In search of a map, Karrick happened upon an English bookstore.
“My purpose was to find map of town to see where the cross was,” she said. “There was a woman sitting up front, autographing books. I got a good look of the book. It was an oversize length-wise book. I picked it up and the title was ‘Memories of Banbury.’ The first page I saw was a map, and it was hand drawn. There were numbers on the map, and when I turned the page, it had (corresponding) numbers. I kept looking and looking and found the cross. We knew where it was. When I looked through the book, I said, ‘I’ve got to have it.’”
Karrick said from the book, she felt she could present a neat story about Atmore.
Karrick said when she came back to the states in 1990, she started talking with her family as her grandfather owned a store downtown until 1961.
“I spent a lot of time there; summers and holidays,” Karrick said about her grandfather’s store. “It’s just one of those neat things. The more I heard, I felt like we have a family history here, but the town also has a history.”
Karrick said she began studying the architectural features of the downtown buildings, but transitioned to interviewing people who were around back in the day. The book spans from 1900 to present day.
“The older I found the better,” she said. “Over the course of my research, I had a lady whom was 104 and another 103. They were sharp as a tack. Their minds were there. I got a lot of really good information from them.”
Karrick said she interviewed between 40-50 people, and got a good mix, adding that Gloria Jones helped her with interviews of the black population.
“I appreciated Gloria doing that for me,” she said. “From there, it was just getting more and more interviews together. My daddy died and then Charles died on top of that. My daughter married, and the book got pushed aside. It literally stayed there until when COVID hit. I was a at home, had nothing to do, and had a whole stack of interview notes.”
Karrick said she then got to work writing during the pandemic.
“I started during COVID, and I finished before COVID was over,” she said. “I’d say six months at the most. It took a lot longer than that to organize my notes. I tore out and copied a lot, and I would put them out in piles on the table, not necessarily in order.”
Karrick said she learned many interesting things about downtown, but one stood out among the rest.

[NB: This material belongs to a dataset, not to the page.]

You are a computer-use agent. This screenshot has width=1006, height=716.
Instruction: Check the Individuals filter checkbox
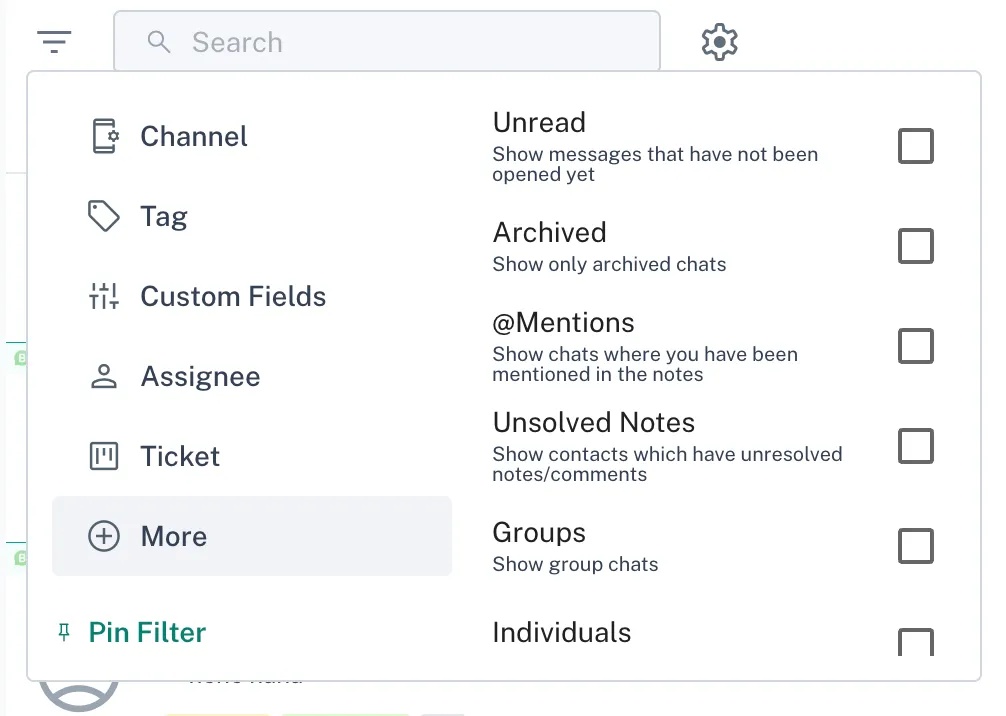point(915,641)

“One of the interesting things I learned was from one of the interviews,” she said. “There was a Jewish family that lived in Atmore back in the 1930s and 1940s. They just so happened they had a daughter my mother’s age she was in school. She came down to visit in 2005, but she came as early as 1985. She was telling stories that they went to their store that was right across the street from the post office. When they got ready to release prisoners from the prison, they would go down and bring two guards with the prisoners who had been released. The prisoners would take some money they had and buy some civilian clothes (from the Jewish owner’s clothing store). Then, when they got on the train, they’d blend in. That was a tid-bit of history that would’ve been lost.”
Karrick said her vision for the book was to help people see what Atmore used to be like.

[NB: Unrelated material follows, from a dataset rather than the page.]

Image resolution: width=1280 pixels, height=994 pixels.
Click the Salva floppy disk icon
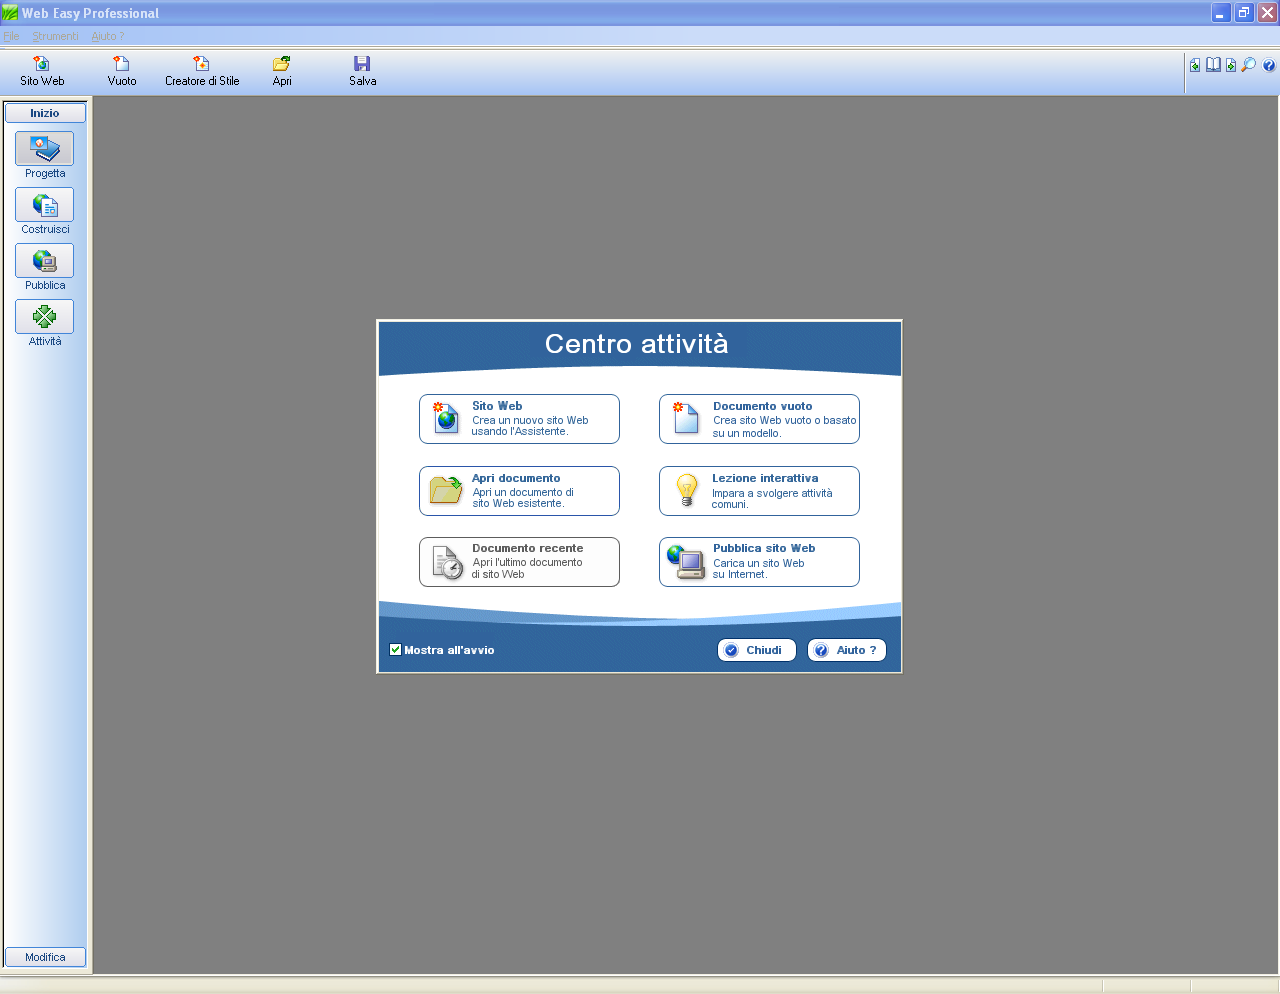click(x=363, y=70)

“It’s not the same now,” she said. “Back then, in the late 1920s, 30s, 40s and early 50s, downtown was booming. You could not find an empty parking space. My granddaddy would stay open until 11 p.m. on a Saturday night, and on Christmas Eve he’d stay open as late as he needed to. People would buy what they’d eat and Christmas presents.
“The second and more important reason was for preservation,” she said. “We need to preserve what’s there, and not tear it down.”
Karrick will be holding a book signing on Tues., Oct. 17, from 4 p.m. until 6 p.m. at The Encore at The Strand.
The book was published by NewSouth Inc. of Montgomery, and is available from NewSouth Bookstore, The Philanthropic Seed and Atmore News and online retailers.